▸ **Given data**

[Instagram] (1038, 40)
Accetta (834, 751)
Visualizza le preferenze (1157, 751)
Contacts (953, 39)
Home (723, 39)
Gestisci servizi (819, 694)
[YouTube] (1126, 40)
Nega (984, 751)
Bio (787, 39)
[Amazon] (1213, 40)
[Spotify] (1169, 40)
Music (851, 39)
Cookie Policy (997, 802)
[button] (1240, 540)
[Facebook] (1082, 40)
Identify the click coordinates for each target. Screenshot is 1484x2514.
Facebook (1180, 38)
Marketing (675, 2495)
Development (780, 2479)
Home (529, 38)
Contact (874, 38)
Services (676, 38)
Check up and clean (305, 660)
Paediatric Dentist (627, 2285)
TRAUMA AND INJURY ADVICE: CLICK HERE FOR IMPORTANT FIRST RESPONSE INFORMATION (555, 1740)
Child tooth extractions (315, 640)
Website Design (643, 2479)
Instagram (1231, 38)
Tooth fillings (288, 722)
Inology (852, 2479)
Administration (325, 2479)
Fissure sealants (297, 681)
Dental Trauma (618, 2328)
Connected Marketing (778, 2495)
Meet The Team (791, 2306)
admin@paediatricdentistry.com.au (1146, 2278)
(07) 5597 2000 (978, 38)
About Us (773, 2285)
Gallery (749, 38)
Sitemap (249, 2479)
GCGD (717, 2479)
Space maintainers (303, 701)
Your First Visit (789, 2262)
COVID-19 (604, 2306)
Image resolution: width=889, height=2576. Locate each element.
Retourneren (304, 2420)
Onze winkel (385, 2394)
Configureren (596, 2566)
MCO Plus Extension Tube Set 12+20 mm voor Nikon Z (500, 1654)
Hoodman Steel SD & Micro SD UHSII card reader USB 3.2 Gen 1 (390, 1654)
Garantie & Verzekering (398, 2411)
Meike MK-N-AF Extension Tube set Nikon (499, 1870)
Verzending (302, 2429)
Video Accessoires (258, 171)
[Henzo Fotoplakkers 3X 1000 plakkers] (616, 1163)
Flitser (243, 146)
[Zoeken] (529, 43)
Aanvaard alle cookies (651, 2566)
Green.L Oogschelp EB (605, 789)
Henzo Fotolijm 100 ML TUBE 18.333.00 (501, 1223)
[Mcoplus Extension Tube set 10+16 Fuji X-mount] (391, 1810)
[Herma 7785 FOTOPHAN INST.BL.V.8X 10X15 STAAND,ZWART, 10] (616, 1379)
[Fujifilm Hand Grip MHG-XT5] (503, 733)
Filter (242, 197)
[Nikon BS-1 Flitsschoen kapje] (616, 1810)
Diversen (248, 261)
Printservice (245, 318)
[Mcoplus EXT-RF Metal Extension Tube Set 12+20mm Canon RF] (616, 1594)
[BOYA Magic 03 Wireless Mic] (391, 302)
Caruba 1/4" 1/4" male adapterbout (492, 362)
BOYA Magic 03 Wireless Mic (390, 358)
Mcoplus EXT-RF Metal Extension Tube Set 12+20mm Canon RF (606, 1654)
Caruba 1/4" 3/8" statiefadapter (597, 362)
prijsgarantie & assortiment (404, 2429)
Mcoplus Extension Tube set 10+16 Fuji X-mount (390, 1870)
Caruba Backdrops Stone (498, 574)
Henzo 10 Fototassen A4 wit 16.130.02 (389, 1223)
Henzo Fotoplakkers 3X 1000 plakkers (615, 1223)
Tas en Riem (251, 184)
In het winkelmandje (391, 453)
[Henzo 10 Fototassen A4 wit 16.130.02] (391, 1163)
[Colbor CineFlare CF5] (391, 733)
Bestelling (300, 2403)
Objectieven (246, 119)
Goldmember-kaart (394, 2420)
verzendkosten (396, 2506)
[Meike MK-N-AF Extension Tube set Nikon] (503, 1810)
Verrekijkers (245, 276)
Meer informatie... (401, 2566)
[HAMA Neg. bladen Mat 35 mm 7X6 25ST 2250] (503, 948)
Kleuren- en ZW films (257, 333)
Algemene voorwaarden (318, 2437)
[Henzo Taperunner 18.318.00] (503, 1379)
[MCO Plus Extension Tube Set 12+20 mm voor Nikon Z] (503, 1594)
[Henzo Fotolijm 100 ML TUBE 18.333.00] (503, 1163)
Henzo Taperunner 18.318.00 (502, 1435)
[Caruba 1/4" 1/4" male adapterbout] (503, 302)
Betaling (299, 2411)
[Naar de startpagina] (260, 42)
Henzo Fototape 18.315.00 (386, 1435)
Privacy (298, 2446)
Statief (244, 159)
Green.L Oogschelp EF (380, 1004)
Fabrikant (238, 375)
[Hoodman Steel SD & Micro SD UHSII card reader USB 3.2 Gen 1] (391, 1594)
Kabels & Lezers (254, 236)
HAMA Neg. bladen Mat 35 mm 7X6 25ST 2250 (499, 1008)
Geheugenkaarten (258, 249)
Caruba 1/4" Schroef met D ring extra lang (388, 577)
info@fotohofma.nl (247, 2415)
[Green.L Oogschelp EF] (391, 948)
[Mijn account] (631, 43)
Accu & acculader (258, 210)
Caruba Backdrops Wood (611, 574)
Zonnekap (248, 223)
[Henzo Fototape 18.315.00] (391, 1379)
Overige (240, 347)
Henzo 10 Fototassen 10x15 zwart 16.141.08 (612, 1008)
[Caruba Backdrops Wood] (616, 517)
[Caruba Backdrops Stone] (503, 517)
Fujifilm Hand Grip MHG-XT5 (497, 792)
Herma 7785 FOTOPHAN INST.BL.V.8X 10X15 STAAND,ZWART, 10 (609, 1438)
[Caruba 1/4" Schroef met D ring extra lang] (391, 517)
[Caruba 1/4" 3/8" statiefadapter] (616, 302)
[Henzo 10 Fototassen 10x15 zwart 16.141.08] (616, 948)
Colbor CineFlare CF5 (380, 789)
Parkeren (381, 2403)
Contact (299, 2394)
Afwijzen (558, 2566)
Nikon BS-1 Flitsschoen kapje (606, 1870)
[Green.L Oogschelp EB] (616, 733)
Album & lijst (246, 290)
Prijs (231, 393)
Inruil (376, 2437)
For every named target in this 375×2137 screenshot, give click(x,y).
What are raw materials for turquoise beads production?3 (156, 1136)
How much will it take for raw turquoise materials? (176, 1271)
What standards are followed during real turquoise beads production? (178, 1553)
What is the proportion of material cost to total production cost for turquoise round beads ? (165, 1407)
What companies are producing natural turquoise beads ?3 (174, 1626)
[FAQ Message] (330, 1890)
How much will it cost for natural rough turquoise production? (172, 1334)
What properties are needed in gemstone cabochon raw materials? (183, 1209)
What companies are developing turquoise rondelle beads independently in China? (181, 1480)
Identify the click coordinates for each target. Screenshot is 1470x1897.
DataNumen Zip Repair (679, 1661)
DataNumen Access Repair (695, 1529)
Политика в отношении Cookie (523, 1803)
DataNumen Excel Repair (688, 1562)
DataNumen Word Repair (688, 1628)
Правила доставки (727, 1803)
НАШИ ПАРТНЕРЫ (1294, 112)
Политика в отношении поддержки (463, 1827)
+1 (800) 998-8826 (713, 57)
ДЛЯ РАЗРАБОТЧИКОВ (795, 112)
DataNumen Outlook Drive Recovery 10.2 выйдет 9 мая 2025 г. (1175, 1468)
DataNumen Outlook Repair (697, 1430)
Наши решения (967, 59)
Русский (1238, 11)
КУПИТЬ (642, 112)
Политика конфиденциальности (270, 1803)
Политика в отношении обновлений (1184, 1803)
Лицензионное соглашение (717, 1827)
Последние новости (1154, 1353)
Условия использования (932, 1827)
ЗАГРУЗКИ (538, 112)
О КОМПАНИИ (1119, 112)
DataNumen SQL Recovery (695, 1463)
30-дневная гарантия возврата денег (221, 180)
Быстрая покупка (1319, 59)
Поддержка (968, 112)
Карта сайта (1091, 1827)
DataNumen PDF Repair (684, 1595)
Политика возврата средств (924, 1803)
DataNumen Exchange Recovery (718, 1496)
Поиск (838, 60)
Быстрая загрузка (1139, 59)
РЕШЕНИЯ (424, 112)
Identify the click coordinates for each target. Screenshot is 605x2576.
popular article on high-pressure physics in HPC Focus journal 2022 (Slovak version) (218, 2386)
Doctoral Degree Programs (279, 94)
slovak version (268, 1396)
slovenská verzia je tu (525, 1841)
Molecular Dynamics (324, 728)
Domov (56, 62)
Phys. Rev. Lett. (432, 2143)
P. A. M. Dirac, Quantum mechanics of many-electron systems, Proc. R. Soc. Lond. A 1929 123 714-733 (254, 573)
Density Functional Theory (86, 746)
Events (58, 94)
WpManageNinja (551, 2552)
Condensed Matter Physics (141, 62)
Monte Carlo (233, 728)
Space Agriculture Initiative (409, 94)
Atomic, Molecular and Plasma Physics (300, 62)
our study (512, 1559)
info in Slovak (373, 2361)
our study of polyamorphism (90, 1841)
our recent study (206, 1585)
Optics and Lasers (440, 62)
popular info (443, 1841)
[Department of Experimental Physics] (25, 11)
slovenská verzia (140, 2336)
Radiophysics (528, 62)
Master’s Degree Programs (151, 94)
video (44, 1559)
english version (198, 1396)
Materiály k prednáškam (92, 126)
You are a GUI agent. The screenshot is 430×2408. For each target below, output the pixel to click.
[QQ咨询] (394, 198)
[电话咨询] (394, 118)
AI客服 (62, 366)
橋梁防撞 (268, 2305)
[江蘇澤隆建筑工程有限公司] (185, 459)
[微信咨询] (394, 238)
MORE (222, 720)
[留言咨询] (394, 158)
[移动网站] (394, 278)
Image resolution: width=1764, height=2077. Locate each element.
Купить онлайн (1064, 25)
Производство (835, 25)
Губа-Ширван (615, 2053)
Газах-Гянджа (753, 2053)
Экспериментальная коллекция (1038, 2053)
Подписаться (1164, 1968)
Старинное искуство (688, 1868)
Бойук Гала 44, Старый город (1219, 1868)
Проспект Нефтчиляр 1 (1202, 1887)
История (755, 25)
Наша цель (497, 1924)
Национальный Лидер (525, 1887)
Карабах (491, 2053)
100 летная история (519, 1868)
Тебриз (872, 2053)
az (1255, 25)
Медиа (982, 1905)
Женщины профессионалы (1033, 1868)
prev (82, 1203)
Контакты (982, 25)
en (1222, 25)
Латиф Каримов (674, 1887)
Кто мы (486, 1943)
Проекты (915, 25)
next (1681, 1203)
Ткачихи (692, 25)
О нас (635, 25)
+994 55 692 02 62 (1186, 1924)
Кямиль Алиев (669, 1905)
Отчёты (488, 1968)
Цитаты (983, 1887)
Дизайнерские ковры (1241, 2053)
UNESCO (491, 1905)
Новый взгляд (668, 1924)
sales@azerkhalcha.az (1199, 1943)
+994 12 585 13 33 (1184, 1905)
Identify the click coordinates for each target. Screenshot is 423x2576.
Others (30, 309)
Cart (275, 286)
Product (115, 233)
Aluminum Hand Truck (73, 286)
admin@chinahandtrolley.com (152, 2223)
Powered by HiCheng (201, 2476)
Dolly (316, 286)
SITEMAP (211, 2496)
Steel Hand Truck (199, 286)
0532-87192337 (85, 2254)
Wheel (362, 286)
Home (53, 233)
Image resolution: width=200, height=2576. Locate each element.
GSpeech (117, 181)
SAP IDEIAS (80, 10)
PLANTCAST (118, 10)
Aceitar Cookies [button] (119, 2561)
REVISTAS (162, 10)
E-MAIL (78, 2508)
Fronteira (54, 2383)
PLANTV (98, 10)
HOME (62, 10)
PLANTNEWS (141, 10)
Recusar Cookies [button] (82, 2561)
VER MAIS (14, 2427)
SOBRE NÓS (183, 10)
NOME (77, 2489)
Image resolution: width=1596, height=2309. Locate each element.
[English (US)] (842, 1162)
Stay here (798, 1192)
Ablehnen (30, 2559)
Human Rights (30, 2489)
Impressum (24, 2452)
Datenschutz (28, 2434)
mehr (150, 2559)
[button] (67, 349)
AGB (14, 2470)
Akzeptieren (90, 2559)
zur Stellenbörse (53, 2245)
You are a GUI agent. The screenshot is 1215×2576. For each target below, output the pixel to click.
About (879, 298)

▸ **To do**
Please transcribe the material line by line, exactly, from its opening line through the line that contains "Child tooth extractions (315, 640)".

▸ **Solution to the exercise**
[Instagram] (1038, 40)
Accetta (834, 751)
Visualizza le preferenze (1157, 751)
Contacts (953, 39)
Home (723, 39)
Gestisci servizi (819, 694)
[YouTube] (1126, 40)
Nega (984, 751)
Bio (787, 39)
[Amazon] (1213, 40)
[Spotify] (1169, 40)
Music (851, 39)
Cookie Policy (997, 802)
[button] (1240, 540)
[Facebook] (1082, 40)
Identify the click coordinates for each target. Screenshot is 1484x2514.
Facebook (1180, 38)
Marketing (675, 2495)
Development (780, 2479)
Home (529, 38)
Contact (874, 38)
Services (676, 38)
Check up and clean (305, 660)
Paediatric Dentist (627, 2285)
TRAUMA AND INJURY ADVICE: CLICK HERE FOR IMPORTANT FIRST RESPONSE INFORMATION (555, 1740)
Child tooth extractions (315, 640)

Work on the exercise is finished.